What to Ask Before You Close
Based on my research, I would add the following to any healthcare due diligence process:
Device inventory with CVE mapping: Request a complete inventory of networked medical devices including make, model, firmware version, and operating system. Map that inventory against published CVEs. If the target cannot produce this inventory, the absence is itself a finding — you cannot manage risk you cannot see.
Network architecture documentation: Request network diagrams showing segmentation between medical device VLANs and administrative systems. Ask specifically whether DICOM and HL7 traffic is restricted to authorized network paths, or whether those protocols are permitted broadly.
Patch and update history: For each device category, ask what the manufacturer’s current support status is, whether firmware updates are available and applied, and what the remediation path is for devices that cannot be patched. Understand the delta between current firmware and the latest available release.
Incident history: Ask specifically about incidents involving medical devices, not just IT systems. Ask whether the hospital has experienced unexplained network anomalies, device communication failures, or performance degradation that was not traced to a clinical cause. These are potential indicators of compromise that may not have been investigated as security events.

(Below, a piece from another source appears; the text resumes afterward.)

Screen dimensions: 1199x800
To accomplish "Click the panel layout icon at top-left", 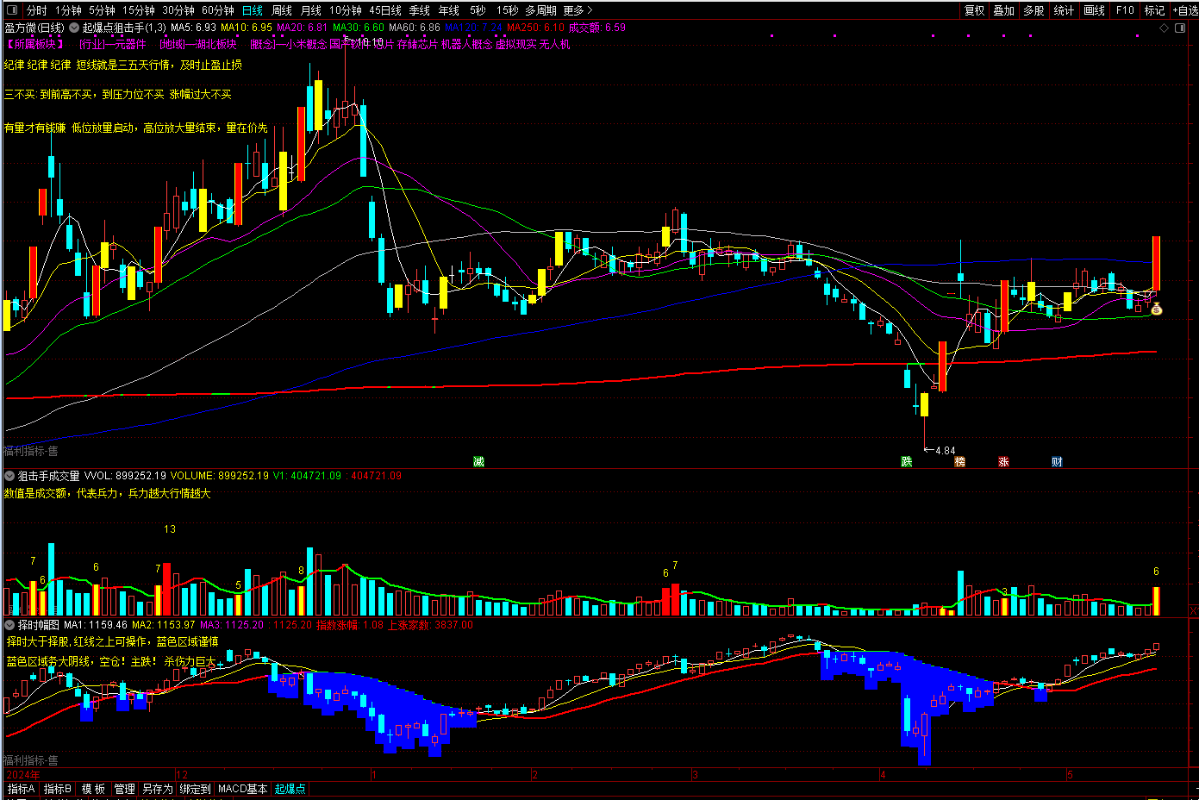I will [x=12, y=10].
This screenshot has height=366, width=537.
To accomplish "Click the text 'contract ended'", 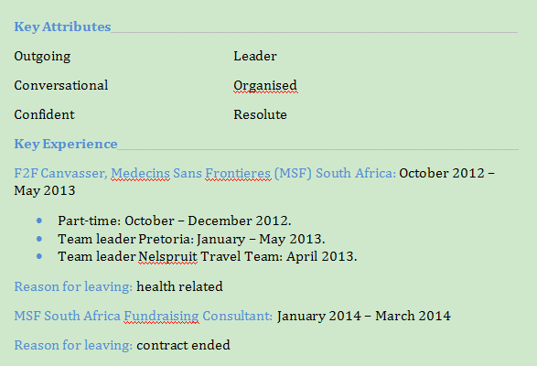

Remediation cost estimate: If the assessment surfaces significant vulnerabilities, request an independent estimate of the cost to implement network segmentation across the affected device population. This is a capital cost that belongs in your model.
Vendor agreements and support contracts: Review manufacturer support agreements for end-of-life devices. Understand which devices are operating beyond manufacturer support windows and what the contractual path to remediation looks like.
The Framing I Keep Coming Back To
I said at the start that I do not write scare pieces. That is still true. The framing I keep coming back to is a simpler one: there are costs in this acquisition that are not in the data room, and the technical assessment required to find them is not standard in most healthcare deals.
The vulnerabilities are catalogued. The exploitation paths are documented. The monitoring gaps are structural. None of this is speculation it is the current condition of most hospital networks, confirmed by independent research across hundreds of thousands of devices.
The question for M&A teams is not whether the risk exists. It almost certainly does. The question is who is pricing it and whether that pricing is showing up in the deal structure before closing or in remediation costs after.
In my experience, deals that answer that question before closing are better deals.